Reasons why underlying scores are not calculated can include the following factors:

  • Most of the scores were designed to be run on coding SNPs and cannot be run on indels or intronic regions.
  • Each individual score has different parameters.  When a box is grey, it usually means that the type of variant does not meet the scoring parameters for that particular impact score.
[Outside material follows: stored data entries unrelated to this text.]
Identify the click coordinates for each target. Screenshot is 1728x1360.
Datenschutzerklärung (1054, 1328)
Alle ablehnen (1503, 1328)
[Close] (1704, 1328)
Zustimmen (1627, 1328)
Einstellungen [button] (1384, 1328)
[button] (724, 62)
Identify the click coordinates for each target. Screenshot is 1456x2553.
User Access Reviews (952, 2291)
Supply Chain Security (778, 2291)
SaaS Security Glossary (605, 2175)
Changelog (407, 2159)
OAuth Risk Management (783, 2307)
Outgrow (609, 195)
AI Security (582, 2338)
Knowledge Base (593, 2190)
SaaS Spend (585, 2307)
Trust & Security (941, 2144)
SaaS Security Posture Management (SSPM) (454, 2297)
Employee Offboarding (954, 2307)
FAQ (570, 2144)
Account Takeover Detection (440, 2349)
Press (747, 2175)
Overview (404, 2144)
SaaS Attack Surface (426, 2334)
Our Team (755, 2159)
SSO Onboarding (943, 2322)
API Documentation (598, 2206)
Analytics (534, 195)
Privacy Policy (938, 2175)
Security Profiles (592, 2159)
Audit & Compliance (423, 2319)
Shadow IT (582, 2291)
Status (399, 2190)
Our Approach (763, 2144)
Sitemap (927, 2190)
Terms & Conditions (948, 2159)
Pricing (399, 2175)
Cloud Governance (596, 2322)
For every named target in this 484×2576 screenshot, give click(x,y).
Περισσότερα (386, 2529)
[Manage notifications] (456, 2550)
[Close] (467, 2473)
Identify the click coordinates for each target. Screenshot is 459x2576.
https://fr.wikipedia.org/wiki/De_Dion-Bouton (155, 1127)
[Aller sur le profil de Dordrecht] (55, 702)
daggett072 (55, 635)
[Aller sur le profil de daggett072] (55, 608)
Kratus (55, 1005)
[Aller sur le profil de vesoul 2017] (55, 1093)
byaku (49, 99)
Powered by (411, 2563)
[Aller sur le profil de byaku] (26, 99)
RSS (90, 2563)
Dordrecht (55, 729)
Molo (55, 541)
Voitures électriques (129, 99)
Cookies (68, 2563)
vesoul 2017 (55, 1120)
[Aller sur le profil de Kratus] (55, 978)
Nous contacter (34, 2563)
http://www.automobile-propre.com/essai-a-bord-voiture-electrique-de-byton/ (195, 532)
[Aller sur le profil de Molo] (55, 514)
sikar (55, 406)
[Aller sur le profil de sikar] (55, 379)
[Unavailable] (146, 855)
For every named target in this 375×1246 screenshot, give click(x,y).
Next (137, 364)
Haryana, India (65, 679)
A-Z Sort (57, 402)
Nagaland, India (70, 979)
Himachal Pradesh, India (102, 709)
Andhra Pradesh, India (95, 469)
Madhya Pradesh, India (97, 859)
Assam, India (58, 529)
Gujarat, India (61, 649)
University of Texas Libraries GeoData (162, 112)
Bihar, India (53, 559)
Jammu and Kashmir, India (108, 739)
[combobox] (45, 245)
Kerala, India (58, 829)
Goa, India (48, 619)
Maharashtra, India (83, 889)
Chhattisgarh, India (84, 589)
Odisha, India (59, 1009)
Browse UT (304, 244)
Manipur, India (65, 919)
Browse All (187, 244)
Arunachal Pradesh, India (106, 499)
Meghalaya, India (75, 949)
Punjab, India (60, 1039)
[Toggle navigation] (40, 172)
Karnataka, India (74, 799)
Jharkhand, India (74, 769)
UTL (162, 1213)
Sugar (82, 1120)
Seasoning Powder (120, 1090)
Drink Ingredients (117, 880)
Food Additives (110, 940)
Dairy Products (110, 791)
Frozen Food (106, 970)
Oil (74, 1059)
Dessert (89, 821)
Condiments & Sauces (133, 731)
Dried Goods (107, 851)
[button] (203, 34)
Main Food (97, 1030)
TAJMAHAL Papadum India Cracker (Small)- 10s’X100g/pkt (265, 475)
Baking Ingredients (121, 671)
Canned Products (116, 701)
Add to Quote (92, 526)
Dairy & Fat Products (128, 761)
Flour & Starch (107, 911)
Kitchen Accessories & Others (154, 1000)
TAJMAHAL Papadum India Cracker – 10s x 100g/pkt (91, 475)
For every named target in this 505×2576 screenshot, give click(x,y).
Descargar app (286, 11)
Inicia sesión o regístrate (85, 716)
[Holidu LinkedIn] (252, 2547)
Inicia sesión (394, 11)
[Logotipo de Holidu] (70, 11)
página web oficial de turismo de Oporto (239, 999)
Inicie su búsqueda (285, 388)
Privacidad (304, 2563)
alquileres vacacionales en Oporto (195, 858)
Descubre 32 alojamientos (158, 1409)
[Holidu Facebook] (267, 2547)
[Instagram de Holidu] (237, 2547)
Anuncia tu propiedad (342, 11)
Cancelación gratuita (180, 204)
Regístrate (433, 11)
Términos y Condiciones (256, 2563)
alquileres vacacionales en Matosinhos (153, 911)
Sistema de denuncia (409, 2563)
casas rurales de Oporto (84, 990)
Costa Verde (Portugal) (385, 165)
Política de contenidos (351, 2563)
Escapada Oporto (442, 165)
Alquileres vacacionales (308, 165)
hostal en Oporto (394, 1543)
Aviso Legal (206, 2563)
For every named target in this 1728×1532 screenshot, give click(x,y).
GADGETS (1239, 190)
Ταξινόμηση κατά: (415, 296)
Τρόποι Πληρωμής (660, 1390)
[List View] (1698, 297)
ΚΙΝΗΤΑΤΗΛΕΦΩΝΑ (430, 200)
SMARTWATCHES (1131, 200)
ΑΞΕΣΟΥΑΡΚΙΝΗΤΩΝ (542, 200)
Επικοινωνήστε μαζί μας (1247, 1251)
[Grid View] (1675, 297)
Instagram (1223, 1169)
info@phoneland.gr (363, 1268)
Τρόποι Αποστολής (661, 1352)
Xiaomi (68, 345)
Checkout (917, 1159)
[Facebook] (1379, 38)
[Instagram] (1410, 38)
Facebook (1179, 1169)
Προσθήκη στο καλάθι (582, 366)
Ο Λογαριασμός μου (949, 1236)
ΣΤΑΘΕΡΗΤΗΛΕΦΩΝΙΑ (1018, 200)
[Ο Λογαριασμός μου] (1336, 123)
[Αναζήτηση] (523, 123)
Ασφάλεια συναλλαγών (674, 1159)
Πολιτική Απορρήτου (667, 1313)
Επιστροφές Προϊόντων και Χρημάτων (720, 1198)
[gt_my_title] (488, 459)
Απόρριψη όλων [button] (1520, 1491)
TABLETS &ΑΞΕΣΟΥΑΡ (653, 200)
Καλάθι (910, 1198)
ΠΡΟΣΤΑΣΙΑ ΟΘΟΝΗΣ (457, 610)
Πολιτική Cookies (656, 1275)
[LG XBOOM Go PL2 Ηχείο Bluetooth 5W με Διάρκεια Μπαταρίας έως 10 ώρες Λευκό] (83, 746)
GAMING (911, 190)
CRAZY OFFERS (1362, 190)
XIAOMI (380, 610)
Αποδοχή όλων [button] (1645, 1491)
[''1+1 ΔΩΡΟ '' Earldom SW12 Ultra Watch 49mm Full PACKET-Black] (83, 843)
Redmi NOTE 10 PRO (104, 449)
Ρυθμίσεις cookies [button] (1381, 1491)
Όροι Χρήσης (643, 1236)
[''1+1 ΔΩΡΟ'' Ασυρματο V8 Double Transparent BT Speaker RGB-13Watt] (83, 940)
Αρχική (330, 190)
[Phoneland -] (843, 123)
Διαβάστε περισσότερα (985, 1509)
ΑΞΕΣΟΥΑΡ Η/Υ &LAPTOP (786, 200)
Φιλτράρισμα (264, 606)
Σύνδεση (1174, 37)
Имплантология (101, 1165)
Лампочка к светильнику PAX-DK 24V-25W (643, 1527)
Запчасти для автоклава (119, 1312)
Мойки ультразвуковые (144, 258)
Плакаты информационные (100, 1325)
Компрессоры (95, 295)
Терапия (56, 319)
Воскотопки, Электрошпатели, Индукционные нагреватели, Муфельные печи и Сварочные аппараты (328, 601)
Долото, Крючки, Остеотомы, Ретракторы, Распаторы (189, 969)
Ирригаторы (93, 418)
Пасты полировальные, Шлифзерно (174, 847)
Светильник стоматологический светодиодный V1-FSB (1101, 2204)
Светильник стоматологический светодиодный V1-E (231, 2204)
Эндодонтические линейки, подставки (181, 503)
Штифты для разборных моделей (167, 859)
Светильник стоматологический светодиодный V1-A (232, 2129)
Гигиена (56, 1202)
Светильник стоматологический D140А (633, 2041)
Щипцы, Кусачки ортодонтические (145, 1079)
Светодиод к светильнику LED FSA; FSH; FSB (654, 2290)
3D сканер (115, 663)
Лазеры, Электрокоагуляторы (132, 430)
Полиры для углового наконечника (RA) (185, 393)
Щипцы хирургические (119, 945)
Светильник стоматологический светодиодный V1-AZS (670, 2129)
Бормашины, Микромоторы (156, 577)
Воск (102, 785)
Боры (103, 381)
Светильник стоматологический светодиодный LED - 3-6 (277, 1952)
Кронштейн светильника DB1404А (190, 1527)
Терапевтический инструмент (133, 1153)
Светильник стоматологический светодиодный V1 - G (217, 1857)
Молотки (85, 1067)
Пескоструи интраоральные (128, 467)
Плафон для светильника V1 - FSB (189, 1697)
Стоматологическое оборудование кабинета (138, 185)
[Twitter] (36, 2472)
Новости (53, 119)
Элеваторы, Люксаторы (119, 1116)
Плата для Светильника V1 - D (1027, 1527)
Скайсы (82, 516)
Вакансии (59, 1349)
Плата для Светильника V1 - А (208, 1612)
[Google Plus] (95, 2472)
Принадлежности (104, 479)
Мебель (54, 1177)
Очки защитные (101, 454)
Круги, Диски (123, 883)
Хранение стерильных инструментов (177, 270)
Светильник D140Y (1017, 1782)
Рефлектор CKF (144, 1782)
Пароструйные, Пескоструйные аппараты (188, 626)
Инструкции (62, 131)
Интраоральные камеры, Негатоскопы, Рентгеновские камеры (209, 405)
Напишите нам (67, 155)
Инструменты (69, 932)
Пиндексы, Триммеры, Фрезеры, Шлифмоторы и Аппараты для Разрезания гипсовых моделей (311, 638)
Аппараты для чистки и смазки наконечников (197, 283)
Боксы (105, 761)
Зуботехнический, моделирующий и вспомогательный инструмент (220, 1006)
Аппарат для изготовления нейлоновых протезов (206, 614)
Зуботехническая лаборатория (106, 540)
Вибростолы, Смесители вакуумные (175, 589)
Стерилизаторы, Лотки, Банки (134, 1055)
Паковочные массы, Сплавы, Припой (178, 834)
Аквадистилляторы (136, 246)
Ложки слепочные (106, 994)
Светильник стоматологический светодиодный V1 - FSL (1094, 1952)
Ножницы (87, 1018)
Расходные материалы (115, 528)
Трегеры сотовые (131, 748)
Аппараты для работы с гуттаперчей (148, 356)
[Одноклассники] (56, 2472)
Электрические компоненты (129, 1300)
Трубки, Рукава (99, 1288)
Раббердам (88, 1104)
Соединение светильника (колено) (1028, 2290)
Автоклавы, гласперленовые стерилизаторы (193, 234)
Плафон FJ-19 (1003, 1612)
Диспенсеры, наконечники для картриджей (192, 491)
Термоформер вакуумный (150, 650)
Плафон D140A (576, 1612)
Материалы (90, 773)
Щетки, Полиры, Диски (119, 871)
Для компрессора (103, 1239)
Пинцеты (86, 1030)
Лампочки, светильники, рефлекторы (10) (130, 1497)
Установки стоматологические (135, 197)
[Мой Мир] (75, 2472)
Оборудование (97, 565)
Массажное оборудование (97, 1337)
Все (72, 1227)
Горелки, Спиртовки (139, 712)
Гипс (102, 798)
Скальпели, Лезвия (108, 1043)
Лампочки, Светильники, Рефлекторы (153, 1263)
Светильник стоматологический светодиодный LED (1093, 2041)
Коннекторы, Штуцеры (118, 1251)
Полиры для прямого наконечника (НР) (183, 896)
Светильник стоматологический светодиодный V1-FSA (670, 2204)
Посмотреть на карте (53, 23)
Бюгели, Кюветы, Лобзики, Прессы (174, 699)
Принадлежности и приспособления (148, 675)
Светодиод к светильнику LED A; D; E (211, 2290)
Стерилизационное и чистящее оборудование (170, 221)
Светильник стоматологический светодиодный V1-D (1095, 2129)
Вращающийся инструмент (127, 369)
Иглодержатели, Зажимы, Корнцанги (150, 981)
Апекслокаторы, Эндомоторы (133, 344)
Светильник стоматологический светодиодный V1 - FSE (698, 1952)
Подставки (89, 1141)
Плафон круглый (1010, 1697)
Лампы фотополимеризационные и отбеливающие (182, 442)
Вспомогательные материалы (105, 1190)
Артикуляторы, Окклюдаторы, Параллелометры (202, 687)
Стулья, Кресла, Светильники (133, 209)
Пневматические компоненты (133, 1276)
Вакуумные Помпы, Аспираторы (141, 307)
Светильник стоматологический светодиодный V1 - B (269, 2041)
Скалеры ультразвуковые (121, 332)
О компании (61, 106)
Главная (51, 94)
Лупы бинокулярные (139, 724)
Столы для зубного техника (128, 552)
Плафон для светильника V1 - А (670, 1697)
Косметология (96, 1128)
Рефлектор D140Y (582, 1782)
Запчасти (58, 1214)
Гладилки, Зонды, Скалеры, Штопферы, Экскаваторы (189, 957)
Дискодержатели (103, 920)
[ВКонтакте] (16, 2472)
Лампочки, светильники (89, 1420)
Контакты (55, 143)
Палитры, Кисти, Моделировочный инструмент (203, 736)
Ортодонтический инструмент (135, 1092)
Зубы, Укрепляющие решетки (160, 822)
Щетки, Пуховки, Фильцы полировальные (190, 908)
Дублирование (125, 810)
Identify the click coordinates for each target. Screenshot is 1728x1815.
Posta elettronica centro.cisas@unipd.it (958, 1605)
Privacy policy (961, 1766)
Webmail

The Omicia Score has been retrained as part of the Opal Annotation Engine v4 release. This training set used 12,000 HGMD disease-causing mutations as a damaging set, and 11,968 polymorphisms with >5% frequency from the 1000 Genomes project as a benign set. We fit a random forest classifier using a set of 12,000 Disease Causing (DM) SNV's from HGMD as positives, and a set of 11,968 SNV's with frequency 5% or greater from the 1000 Genomes Project as negatives. A further 6,000 SNV's from each source were set aside for validation. A ROC curve of the performance of the Omicia score as compared to the other individual impact score algorithms is shown below.

ROC curve of the performance of different variant impact assessment algorithms in 12,000 HGMD disease-causing mutations.

The following table provides the false positive rates (FPR) at certain Omicia Score cutoff values:

 

Omicia Score Cutoff FPR
0.5 16%
0.7 7.9%
0.79 5%
0.85 2.8%
0.93 1%

 

These rates were found using the test data set described above.

 

References

Adzhubei, I.A., Schmidt, S., Peshkin, L., Ramensky, V.E., Gerasimova, A., Bork, P., Kondrashov, A.S., and Sunyaev, S.R. (2010). A method and server for predicting damaging missense mutations. Nat Meth 7, 248–249.

Breiman, L. (2001). Random forests. Machine learning, 45(1), 5-32.

Coonrod, E., Magraf, R., Russell, A., Voelkerding, K. , and Reese, M.G. (2013). Clinical analysis of next-generation sequencing data using the Omicia platform. Expert Rev. Mol Diagn. 13(6), 529-540.

Kumar, P., Henikoff, S., & Ng, P. C. (2009). Predicting the effects of coding non-synonymous variants on protein function using the SIFT algorithm. Nature protocols, 4(7), 1073-1081.

Schwarz, J.M., Rödelsperger, C., Schuelke, M., and Seelow, D. (2010). MutationTaster evaluates disease-causing potential of sequence alterations. Nat Meth 7, 575–576.

Pollard, K. S., Hubisz, M. J., Rosenbloom, K. R., & Siepel, A. (2010). Detection of nonneutral substitution rates on mammalian phylogenies. Genome research, 20(1), 110-121.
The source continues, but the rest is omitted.